Inacceptable d’imaginer que pour économiser quelques dizaines d’euros par mois, on aura peut-être précipité son proche vers une accentuation des troubles du comportement. Car ce sont les risques de cette décision de la ministre de la Santé : le recul des traitements chez les patients répondants (30 % le sont pour ce traitement ainsi prescrit de manière probabiliste), un moindre recours à la consultation mémoire si des médicaments ne sont pas prescrits et un basculement vers d’autres médicaments, qui sont remboursables, notamment des antidépresseurs. Cette dépense peut être couverte par l’allocation personnalisée d’autonomie (APA) versée au bénéfice des patients et dont le montant dépend de la graduation de la dépendance. Mais 45 % du coût de la maladie reste aujourd’hui à la charge du patient et de ses proches, rappelle le Pr Joël Belmin, lors d’une journée d’actualité en gériatrie organisée le 27 juin à l’hôpital universitaire de la Pitié-Salpêtrière.
Chef du pôle de gériatrie à l’hôpital Charles-Foix (Ivry-sur-Seine), ce médecin rappelle à ses confrères le niveau de preuves établies documentées par la littérature scientifique qui montre un déclin cognitif et de l’autonomie moindre qu’avec un placebo, de même qu’un fonctionnement dans la vie quotidienne meilleur qu’avec un placebo (évaluation par le médecin, par l’aidant) suite à un traitement par anticholinestérasiques ou mémantine, de même qu’un déclin plus marqué à l’arrêt qu’à la poursuite du traitement par anticholinestérasiques.

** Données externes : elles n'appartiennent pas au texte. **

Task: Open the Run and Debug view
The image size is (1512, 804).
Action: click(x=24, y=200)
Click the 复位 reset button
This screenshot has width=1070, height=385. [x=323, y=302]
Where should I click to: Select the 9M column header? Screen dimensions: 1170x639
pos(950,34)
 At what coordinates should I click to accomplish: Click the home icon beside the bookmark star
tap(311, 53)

Des prix supérieurs de 25 % environ
Du côté des laboratoires, les stratégies de prix sont définies ou en train de l’être, à près d’un mois de la fin de prise en charge. Pour Reminyl, Jansen-Cilag avait annoncé l’arrêt de commercialisation en comprimés et gélules à libération prolongée à partir de novembre. Seule la forme de gouttes buvables, pour laquelle il n’existe pas d’équivalent générique, sera maintenue. Son prix fabricant (avant marge et honoraires du pharmacien, hors TVA) sera aligné sur celui du générique. A ce jour, le générique est un tiers moins cher que le princeps. De son côté, Lundbeck indique qu’Ebixa restera au même prix fabricant, soit 27,44 euros pour les deux présentations 10mg/56 comprimés et 20mg/28 comprimés. Cela ferait un nouveau prix pour ces deux présentations de 46,5 euros environ (comprenant marge du pharmacien et TVA de 10 %, au lieu de 2,1 % aujourd’hui). Le prix actuel étant de 34,5 euros, la hausse du prix serait donc de 25 % environ. Pour la solution buvable, le prix sera environ de 77 euros, au lieu de 57 euros actuellement. Du côté de Novartis et Eisai, les spécialités, respectivement Exelon et Aricept, resteront commercialisées, mais ces laboratoires n’ont pas encore annoncé leurs politiques de prix. Les patients et aidants auront également la possibilité de se tourner vers les génériques de ces médicaments. On peut supposer enfin qu’il ne devrait pas y avoir de différences de prix significatives entre officines sur ces médicaments de traitement chronique, contrairement aux antipaludéens ou médicaments de la dysfonction érectile (traitements courts) et bien-sûr aux médicaments conseils qui sont achetés aux laboratoires à prix négociés du fait d’importants volumes.
Matthieu Vandendriessche, docteur en pharmacie, journaliste
*Pour rappel, le gain est en effet de 0,3 à 1,5 sur l’échelle MMSE dans une utilisation dans les formes légères à modérément sévères (MMSE de 10 à 26 ou score CDR entre 1 et 2).